Help us keep this a respectfully Foolish area! This is a place for our readers to discuss, debate, and learn more about the Foolish investing topic you read about above. Help us keep it clean and safe. If you believe a comment is abusive or otherwise violates our Fool's Rules, please report it via the Report this Comment Report this Comment icon found on every comment.

  • Report this Comment On April 05, 2011, at 3:12 PM, millsbob wrote:

    "...retail investors like you and *me*", not "I".

    and more substantively: why doesn't anyone at the Fool, including you, Travis, ever write anything positive about GT Solar? in particular, regarding options? you cover much riskier solar plays extensively, but i've made a small fortune over the past year with SOLR options. and it's the only solar play that's also on Joel's Magic Formula list.

    it really does seem like you're embargoing this one stock... i can only remember one Extremely brief article on them in the past 2 years, and even in articles on the solar industry, you sometimes omit them entirely, or just make passing mention.

    imo, they are a more reliable way to be in solar. am i missing something that makes TMF recommend other companies that seem inferior from just about every perspective i can find?

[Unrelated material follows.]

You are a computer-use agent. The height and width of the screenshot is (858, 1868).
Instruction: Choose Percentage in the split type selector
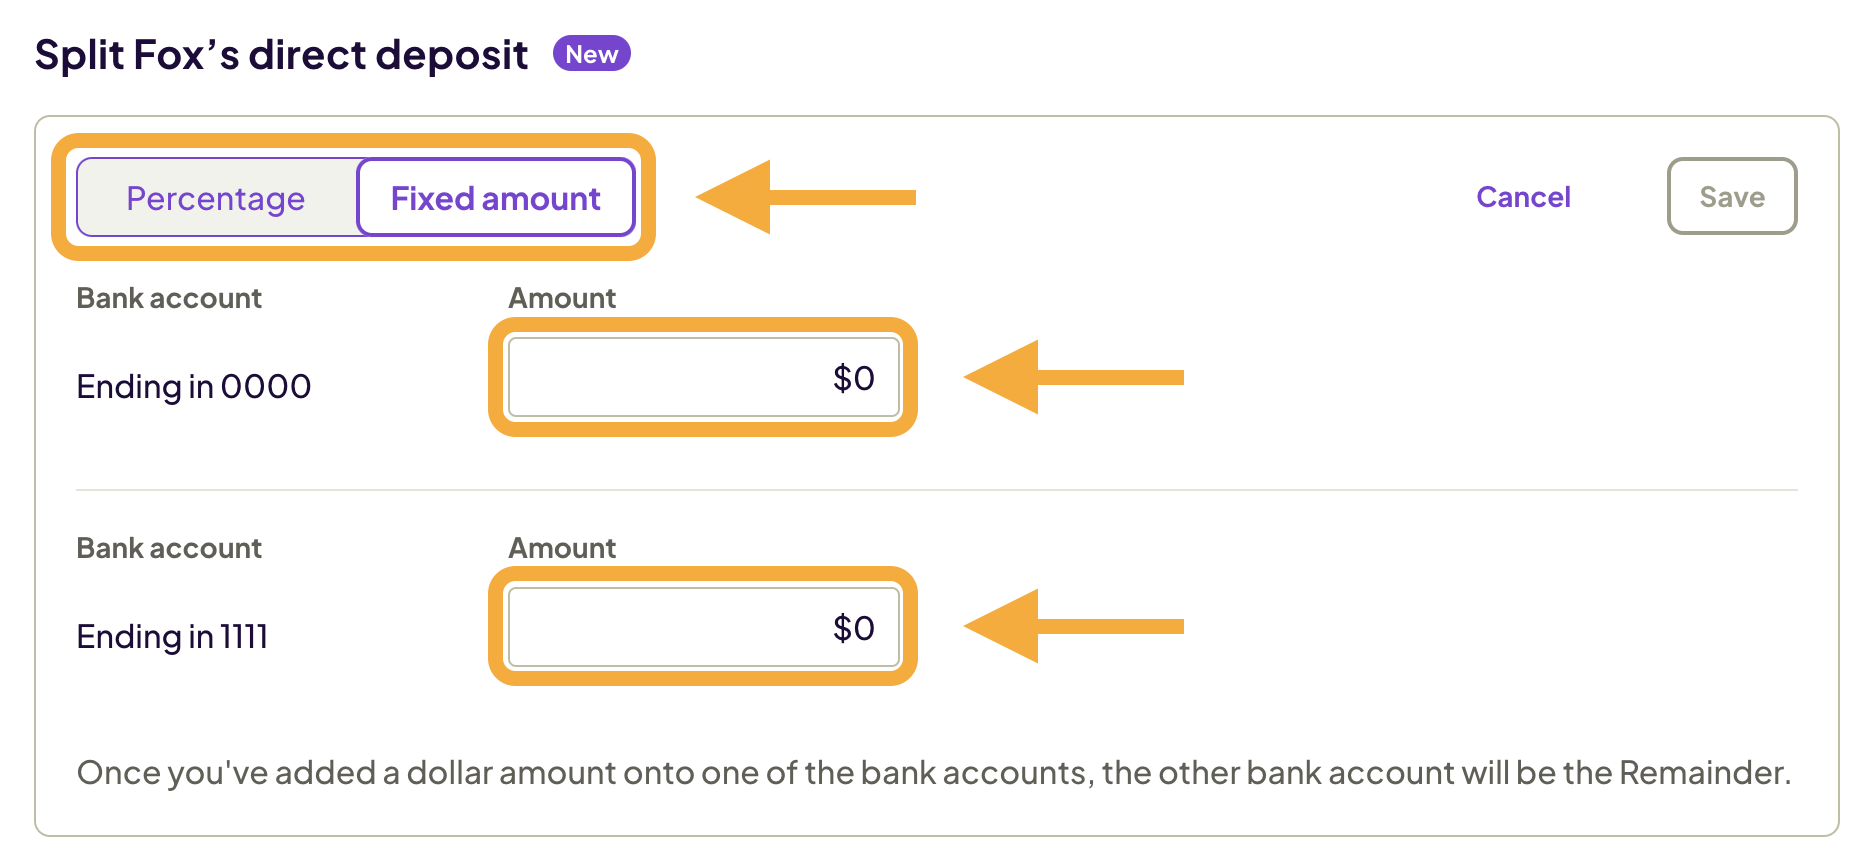(x=215, y=198)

  • Report this Comment On April 05, 2011, at 11:09 PM, TMFFlushDraw wrote:

    There are two articles I've done this year that talk about GT Solar pretty extensively. You're right I could probably do more writing about them. I'll take that under advisement.

    Travis Hoium

  • Report this Comment On April 06, 2011, at 10:50 AM, millsbob wrote:

    thanks, Travis. while i wouldn't call the brief paragraph in the January article "extensive", i hadn't seen the Feb 3rd article, which does have background information of which i was not aware.

    so, thank you for that, and i hope you do find time to keep us up on SOLR and other companies in the industry in addition to the ones that are currently high profile for the Fool. because i value your coverage -- and that of Anders Bylund and Erik Bleeker -- at least as much as the subscriptions i've had to various TMF services.

  • Report this Comment On April 06, 2011, at 11:31 AM, svaiskau wrote:

    I don't think selling a call option necessarily puts you short on the stock, it just curbs your long interest. For example, if ABC is trading at 10 and I write a Jan 12 call for 20, my best outcome is that the stock rises to $19.99 and the option expires out of the money. That way I keep my position, which has increased in value, while also collecting the premium on the option I wrote. I think this is what confuses the average investor and makes option confusing... There are unlimited upside short and unlimited upside long options, but there are also varying degrees of each, which are inverted depending on whether you are buying or selling. In this way, I liken writing call options as a chance at being the casino for value investors... You can collect small premiums at very low risk (the house's edge) while maintaining the long position that got you into the stock in the first place. Even when the house loses, you've still made some money, as long as your calls aren't in the money at the time you write them.

  • Report this Comment On April 06, 2011, at 8:02 PM, millsbob wrote:

    if ABC is at 10 and you write a Jan12 call for 20, you won't even get enough for the call to cover the commission.

    covered calls are the easiest options to get permission to write, but in my experience, only useful for stocks you want to get rid of.

    obviously, if you buy stodgier companies, covered calls can be useful. i suppose once i'm 90, that strategy may appeal. for now, it's only cost me big time when the underlying zoomed, because -gasp- i don't tend to buy stocks i expect to stagnate.

  • Report this Comment On April 14, 2011, at 6:12 PM, TMFFlushDraw wrote:


    Selling a call is a synthetic short. Think about it if the call was by itself and not covered. If you sold a call in ABC and had no other position you would want the stock to go down.

    That's why you're "short the stock".